▸ Fragmento del texto
____
Libros de ayer y hoy
GUADALAJARA, A¿Jal., 5 de febrero de 2017.-.- El abuelo murió rodeado por algunos miembros de su familia. La misma familia que le sobajó, pateó el culo y ridiculizó durante la mañana –la misma de aquel día cuando murió– por haberse cagado en las sábanas blancas recién cambiadas, todavía aromatizadas por el suavizante de telas.
Ellos, sus hijos, no se acuerdan; al menos eso dicen. El abuelo era diabético y lo dializaban, pero se movía como un chaval por la cuadra, sobre todo cuando, alejado de las miradas policiacas de sus hijos, se escabullía a los puestos de fritangas, aquellas que “tenía prohibidas”.
El abuelo no era pobre; no sufría por medicinas, vestido o comida. A diario, sentado por largas horas en la cocina, esperaba ansioso que alguien se animara a escuchar un poco de sus historias. El día que murió platicó sobre su infancia; recordó a sus padres –aquellos que le ataban las manos y colgaban del tejado durante horas para que escarmentara ante su desobediencia; habló acerca de cómo conoció a la abuela, “la más sangrona y guapa de la cuadra”; pero sobre todo, lastimero, rememoró sobre lo difícil que es ser viejo, al menos en la familia que él formó: depender de alguien, carecer de voz y voto, que te pierdan el respeto y, sobre todo, someterse al desquite por todos aquellos errores que tuvo en su vida.
____
Registros extraídos de una colección:
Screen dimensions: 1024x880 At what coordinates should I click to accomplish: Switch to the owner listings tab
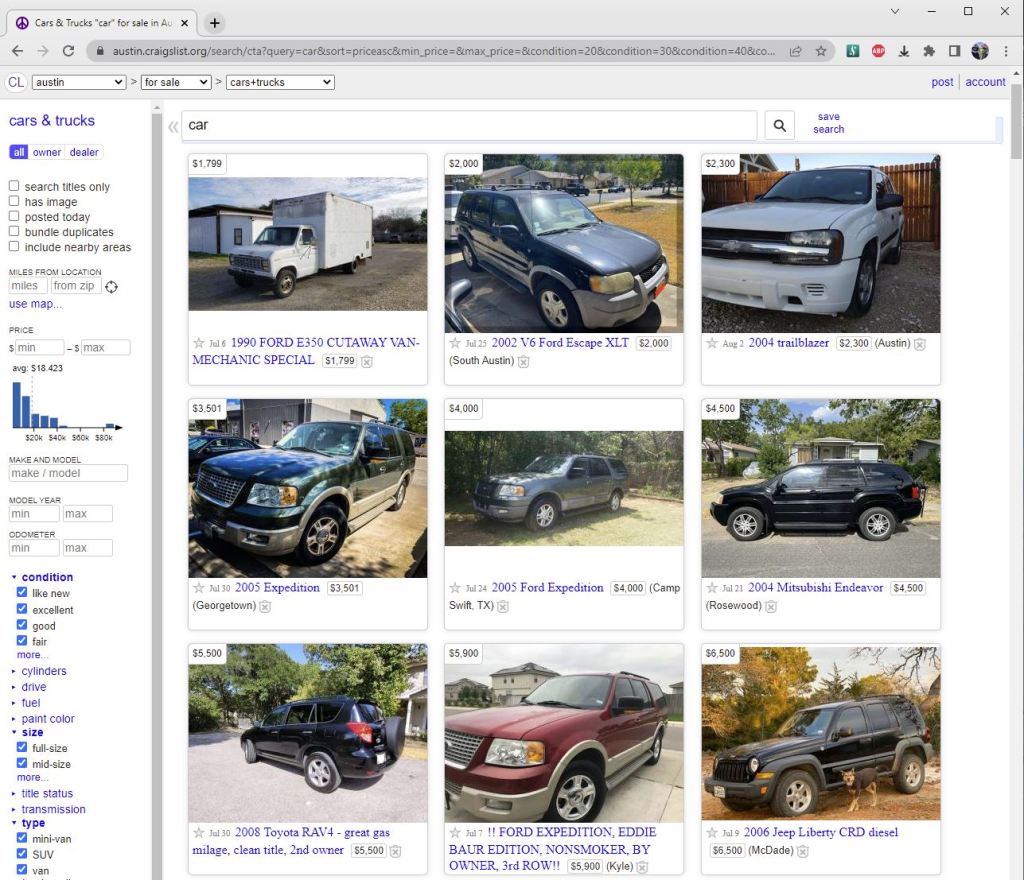(x=46, y=152)
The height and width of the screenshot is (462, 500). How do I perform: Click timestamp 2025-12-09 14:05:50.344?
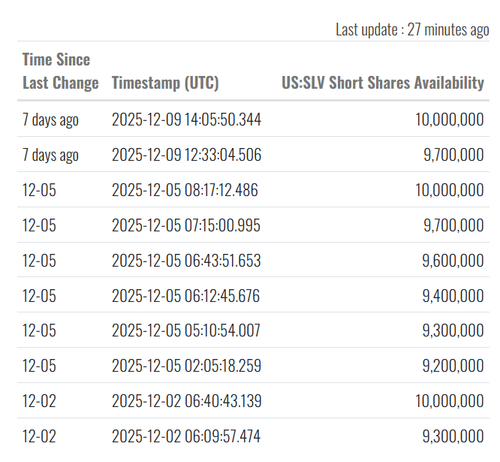click(186, 119)
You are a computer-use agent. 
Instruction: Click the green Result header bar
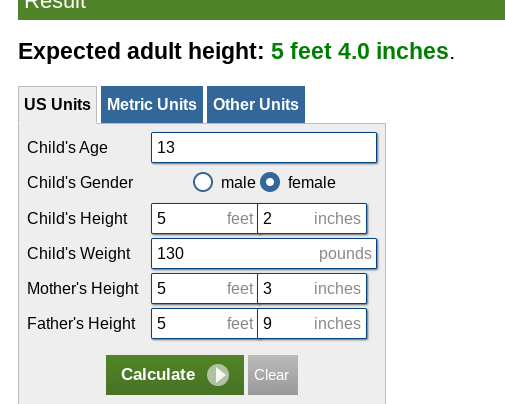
____
▸ Actividad
Prosiga el relato sobre el abuelo y su familia a partir del punto en que concluye el fragmento.

▸ Resultado del ejercicio
El abuelo murió como Jimi Hendrix, ahogado en su guácara, como un chingón rockero. El abuelo cometió quizá uno de los más grandes errores sociales de la época contemporánea: envejecer. Un día antes de su muerte el abuelo se declaró harto y, sin alterarse, anunció su deseo de morir.
Todos se lo recriminaron. Nadie entendió su sincero anhelo. Se le cumplió pronto. El abuelo murió por la noche: vomitó, lo regañaron y le mencionaron lo inútil que era: “Ni siquiera puede hacer sus cochinadas en el baño”, le gritaban. Sintió nauseas nuevamente, pero no pudo sacarlo –quizá se aguantó para no ser nuevamente reprendido.
El abuelo murió con los ojos abiertos, regañado, la mirada perdida, rodeado de algunos miembros de su estirpe. Ellos, sus hijos, no se acuerdan –eso dicen– y pues a mí nada más me lo contaron. Seguro el abuelo cometió muchos errores; sin duda, el más grande: llegar a viejo. Envejecer en una sociedad que, ya dijo Carlos Monsiváis, no discrimina, excepto a los pobres, los homosexuales, las prostitutas, los indios, las mujeres, los ancianos y todos aquellos que se arriben a la mente del lector.